Here's hoping for a crab summit. The J. Millard Tawes Crab and Clam Bake is coming up in July.
There's An App For That?
Credit Don Curtis with what might have been the most entertaining testimony in the more than eight hours spent on proposed gun control legislation.
The La Plata resident and gun owner said he is moving out of Maryland because of the bills but he's apparently leaving behind a property with some impressive security features.
"We have an electrified gate. The sensors went of and they kept going off," Curtis said as he told the committee a story about a police SWAT team that showed up at his house after buying what he called "small quantities of ammunition" from a local gun store.
"My home is a technological fortress," Curtis said, adding that if an intruder urinates "on my property I'll know it and can record it and put it on YouTube."
He didn't say urinate.
That should be an interesting property listing.
Montgomery County Democratic Sen. Jamie Raskin is known in Annapolis for his chess accumen but he's probably wishing for a little anonymity just a day after a hearing on several gun control bills.
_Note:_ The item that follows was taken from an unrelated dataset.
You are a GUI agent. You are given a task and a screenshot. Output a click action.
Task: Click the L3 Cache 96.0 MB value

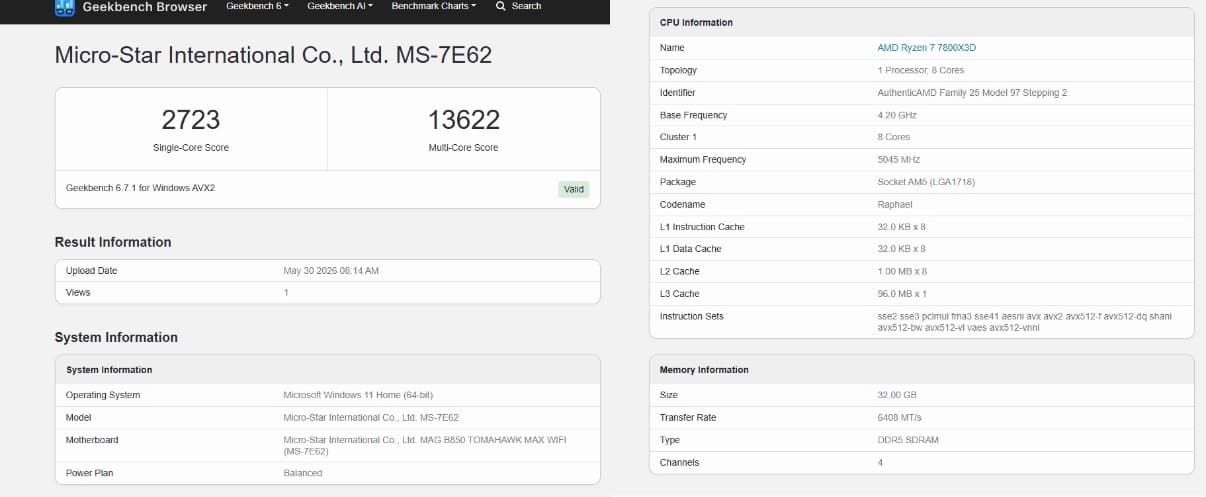point(902,294)
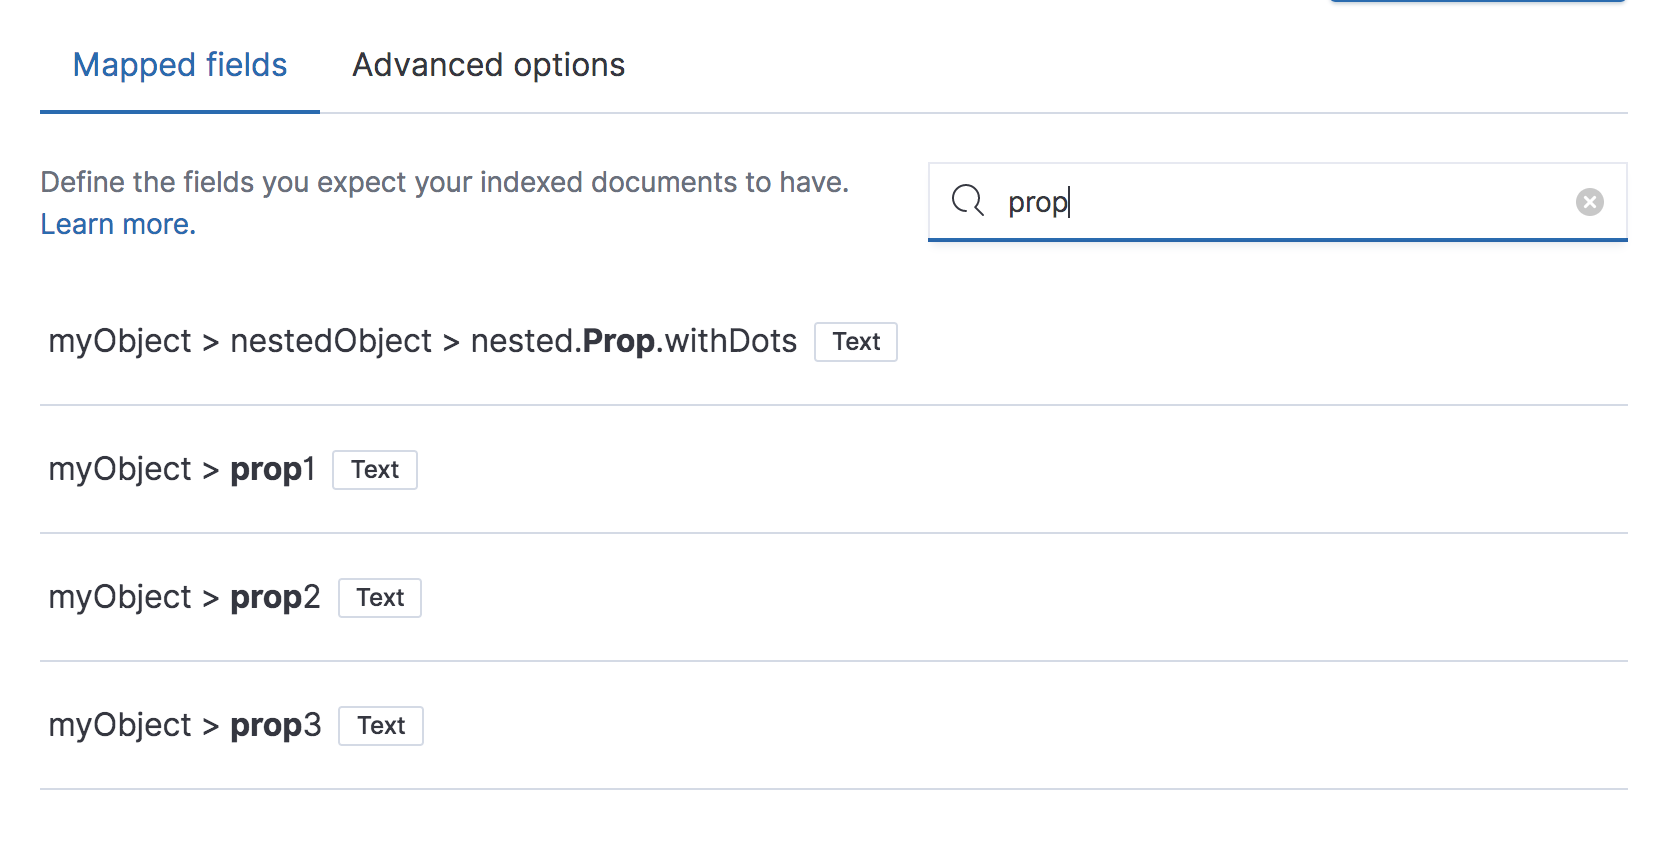
Task: Click the Text badge next to prop1
Action: pyautogui.click(x=375, y=470)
Someone snapped Raskin during the hearing in what appears to be a game of online chess. Raskin has previously won the legislative chess tournament.
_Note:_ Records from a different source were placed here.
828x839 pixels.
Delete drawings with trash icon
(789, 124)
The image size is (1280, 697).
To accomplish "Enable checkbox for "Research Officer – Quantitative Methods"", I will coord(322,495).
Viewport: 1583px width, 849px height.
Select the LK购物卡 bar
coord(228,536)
The photo of Raskin surfaced online via Twitter and on Breitbart and other conservative websites and social media.
Raskin was not immediately available for comment.
Old What's His Name
Matthew Gallagher might want to consider wearing a more prominent name tag.
Gov. Martin O'Malley's chief of staff since 2009 is finding that people are having a hard time with his name lately.
On Wednesday, during ceremonies honoring a number of past and present state official and legislators, House Speaker Michael Busch was introducing him when he froze up.
"I also want to recognize the governor's chief of staff who's here today," Busch said, taking a longer than usual pause.
An aide could be heard prompting Busch with Gallagher's name.
Busch casually played off the gaff as an improvement over the last time Gallagher was introduced.
"He first was introduced as Mr. MacNamara at the State of The State so he's come along way since then," Busch said.
Maryland General Assembly Notebook 2013 is a round up of the notable and quotable from Annapolis.